Table 11 shows the number of patients experiencing various types of TIMI (Thrombolysis in Myocardial Infarction) major bleeding events in the VOYAGER trial. The most common site of bleeding was gastrointestinal.
XARELTO † N=3256 | Placebo † N=3248 | XARELTO vs. Placebo HR (95 % CI) | |||
---|---|---|---|---|---|
Parameter | n (%) | Event rate %/year | n (%) | Event rate %/year | |
CABG: Coronary artery bypass graft; CI: confidence interval; HR: hazard ratio; TIMI: Thrombolysis in Myocardial Infarction Bleeding Criteria | |||||
TIMI Major Bleeding (CABG/non-CABG) | 62 (1.9) | 0.96 | 44 (1.4) | 0.67 | 1.4 (1.0, 2.1) |
Fatal bleeding | 6 (0.2) | 0.09 | 6 (0.2) | 0.09 | 1.0 (0.3, 3.2) |
Intracranial bleeding | 13 (0.4) | 0.20 | 17 (0.5) | 0.26 | 0.8 (0.4, 1.6) |
Clinically overt signs of hemorrhage associated with a drop in hemoglobin of ≥5 g/dL or drop in hematocrit of ≥15% | 46 (1.4) | 0.71 | 24 (0.7) | 0.36 | 1.9 (1.2, 3.2) |
Other Adverse Reactions
Non-hemorrhagic adverse reactions reported in ≥1% of XARELTO-treated patients in the EINSTEIN DVT and EINSTEIN PE studies are shown in Table 12.

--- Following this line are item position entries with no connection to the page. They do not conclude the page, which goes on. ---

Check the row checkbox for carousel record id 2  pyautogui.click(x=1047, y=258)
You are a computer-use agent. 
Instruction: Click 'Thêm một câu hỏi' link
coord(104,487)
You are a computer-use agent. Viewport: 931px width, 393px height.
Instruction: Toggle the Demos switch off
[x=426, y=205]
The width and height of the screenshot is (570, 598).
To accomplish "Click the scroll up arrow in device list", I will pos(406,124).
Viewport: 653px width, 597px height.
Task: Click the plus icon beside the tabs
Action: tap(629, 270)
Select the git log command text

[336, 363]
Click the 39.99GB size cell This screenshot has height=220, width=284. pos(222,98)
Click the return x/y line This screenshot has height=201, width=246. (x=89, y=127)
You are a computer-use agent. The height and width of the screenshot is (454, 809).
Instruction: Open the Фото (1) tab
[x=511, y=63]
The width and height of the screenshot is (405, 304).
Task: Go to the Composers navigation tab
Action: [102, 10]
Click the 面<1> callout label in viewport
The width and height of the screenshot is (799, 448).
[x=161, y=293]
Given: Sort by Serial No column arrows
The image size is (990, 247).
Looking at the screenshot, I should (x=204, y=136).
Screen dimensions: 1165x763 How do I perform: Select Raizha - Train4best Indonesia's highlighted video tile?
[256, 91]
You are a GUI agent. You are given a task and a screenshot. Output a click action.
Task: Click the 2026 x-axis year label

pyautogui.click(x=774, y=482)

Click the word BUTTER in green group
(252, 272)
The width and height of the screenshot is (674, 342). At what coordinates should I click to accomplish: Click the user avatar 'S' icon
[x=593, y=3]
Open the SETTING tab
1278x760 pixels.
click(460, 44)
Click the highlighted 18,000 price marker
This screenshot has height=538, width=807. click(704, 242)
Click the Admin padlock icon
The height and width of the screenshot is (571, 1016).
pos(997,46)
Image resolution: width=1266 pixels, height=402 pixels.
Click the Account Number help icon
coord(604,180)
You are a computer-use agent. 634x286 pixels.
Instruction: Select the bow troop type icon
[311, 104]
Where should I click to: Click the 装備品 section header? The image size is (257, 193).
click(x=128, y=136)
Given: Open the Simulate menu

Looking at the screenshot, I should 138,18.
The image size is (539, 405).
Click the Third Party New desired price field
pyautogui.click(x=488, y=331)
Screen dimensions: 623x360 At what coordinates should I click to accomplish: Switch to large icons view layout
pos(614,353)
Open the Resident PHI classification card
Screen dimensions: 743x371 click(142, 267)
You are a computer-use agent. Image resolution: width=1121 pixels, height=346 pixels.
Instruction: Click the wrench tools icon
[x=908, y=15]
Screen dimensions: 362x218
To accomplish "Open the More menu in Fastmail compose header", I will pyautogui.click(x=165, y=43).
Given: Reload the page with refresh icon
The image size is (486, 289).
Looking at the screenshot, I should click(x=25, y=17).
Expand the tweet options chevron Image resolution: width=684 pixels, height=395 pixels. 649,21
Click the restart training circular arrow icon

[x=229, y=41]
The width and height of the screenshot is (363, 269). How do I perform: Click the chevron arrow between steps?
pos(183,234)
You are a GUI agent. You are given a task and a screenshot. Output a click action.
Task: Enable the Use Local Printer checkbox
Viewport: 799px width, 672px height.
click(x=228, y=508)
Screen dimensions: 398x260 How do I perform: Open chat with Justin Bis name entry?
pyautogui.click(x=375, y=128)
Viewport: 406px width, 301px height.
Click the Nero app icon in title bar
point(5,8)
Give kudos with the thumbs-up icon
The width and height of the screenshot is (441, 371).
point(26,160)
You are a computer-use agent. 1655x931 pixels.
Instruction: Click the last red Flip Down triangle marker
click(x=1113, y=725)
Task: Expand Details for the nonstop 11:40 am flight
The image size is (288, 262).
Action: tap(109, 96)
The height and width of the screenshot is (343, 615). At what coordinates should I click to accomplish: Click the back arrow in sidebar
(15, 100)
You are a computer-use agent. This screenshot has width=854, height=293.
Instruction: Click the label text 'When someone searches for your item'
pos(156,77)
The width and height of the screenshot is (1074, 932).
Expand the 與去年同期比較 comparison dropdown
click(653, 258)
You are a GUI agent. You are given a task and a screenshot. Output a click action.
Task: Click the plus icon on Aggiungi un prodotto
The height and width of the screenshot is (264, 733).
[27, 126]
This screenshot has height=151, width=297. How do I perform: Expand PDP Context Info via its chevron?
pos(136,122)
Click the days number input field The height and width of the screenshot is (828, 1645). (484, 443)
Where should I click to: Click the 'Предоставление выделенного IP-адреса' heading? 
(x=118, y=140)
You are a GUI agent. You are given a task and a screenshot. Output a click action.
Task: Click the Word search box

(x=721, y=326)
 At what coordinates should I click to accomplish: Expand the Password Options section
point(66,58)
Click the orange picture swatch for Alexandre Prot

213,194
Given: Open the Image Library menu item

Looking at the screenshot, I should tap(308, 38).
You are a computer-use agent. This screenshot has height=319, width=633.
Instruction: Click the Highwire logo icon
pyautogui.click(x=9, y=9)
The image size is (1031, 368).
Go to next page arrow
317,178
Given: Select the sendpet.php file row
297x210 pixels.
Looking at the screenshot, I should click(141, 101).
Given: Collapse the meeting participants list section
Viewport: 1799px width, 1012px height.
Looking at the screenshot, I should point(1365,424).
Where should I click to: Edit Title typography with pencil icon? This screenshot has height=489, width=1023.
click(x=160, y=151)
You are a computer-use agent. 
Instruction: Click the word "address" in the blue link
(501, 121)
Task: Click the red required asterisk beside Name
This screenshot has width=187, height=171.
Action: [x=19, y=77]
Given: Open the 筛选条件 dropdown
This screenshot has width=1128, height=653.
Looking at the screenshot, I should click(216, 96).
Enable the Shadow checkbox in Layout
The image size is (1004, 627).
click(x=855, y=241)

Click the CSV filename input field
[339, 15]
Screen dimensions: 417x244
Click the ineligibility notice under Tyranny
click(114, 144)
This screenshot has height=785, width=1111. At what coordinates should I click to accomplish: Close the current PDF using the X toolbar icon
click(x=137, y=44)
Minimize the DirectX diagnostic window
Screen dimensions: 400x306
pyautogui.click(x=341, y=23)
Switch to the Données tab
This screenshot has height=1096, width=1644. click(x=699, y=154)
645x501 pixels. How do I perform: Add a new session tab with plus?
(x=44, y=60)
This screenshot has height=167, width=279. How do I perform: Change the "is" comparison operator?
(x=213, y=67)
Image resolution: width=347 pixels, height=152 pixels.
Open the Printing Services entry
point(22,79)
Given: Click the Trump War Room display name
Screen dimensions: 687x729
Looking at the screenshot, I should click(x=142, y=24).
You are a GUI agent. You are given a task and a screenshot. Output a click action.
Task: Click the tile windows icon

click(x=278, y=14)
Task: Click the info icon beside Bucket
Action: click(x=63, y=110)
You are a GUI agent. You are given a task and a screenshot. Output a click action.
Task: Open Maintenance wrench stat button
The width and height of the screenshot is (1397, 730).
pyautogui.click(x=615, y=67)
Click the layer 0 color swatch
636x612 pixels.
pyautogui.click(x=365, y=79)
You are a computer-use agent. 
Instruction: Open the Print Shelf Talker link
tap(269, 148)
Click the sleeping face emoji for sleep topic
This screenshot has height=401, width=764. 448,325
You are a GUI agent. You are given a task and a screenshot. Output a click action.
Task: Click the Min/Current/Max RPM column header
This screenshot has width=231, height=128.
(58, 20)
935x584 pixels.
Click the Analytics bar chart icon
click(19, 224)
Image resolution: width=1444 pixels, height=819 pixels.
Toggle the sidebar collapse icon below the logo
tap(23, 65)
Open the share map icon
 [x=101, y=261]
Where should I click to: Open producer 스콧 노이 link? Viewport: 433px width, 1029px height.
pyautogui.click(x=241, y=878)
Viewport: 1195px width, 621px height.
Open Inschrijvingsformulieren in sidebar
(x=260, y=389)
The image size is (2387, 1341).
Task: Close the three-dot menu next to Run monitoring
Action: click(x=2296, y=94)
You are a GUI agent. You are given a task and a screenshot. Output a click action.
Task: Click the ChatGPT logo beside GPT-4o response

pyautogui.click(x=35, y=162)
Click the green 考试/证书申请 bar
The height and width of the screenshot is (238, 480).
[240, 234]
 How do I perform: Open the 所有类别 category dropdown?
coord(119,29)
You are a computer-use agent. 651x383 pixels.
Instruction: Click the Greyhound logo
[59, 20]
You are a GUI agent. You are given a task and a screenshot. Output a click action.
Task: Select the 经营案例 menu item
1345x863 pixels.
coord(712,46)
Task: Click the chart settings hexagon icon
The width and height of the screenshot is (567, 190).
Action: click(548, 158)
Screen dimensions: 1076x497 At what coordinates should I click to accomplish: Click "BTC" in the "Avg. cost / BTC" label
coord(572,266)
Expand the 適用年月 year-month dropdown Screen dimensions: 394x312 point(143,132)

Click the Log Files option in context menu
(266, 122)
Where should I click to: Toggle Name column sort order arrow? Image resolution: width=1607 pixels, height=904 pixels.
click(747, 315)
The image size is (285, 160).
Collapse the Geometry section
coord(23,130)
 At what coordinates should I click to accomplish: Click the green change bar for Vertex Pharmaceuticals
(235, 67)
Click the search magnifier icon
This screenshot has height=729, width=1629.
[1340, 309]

Body System Adverse Reaction | ||
---|---|---|
| ||
EINSTEIN DVT Study | XARELTO 20 mg N=1718 n (%) | Enoxaparin/VKA N=1711 n (%) |
Gastrointestinal disorders | ||
Abdominal pain | 46 (2.7) | 25 (1.5) |
General disorders and administration site conditions | ||
Fatigue | 24 (1.4) | 15 (0.9) |
Musculoskeletal and connective tissue disorders | ||
Back pain | 50 (2.9) | 31 (1.8) |
Muscle spasm | 23 (1.3) | 13 (0.8) |
Nervous system disorders | ||
Dizziness | 38 (2.2) | 22 (1.3) |
Psychiatric disorders | ||
Anxiety | 24 (1.4) | 11 (0.6) |
Depression | 20 (1.2) | 10 (0.6) |
Insomnia | 28 (1.6) | 18 (1.1) |
EINSTEIN PE Study | XARELTO 20 mg N=2412 n (%) | Enoxaparin/VKA N=2405 n (%) |
Skin and subcutaneous tissue disorders | ||
Pruritus | 53 (2.2) | 27 (1.1) |
Non-hemorrhagic adverse reactions reported in ≥1% of XARELTO-treated patients in RECORD 1–3 studies are shown in Table 13.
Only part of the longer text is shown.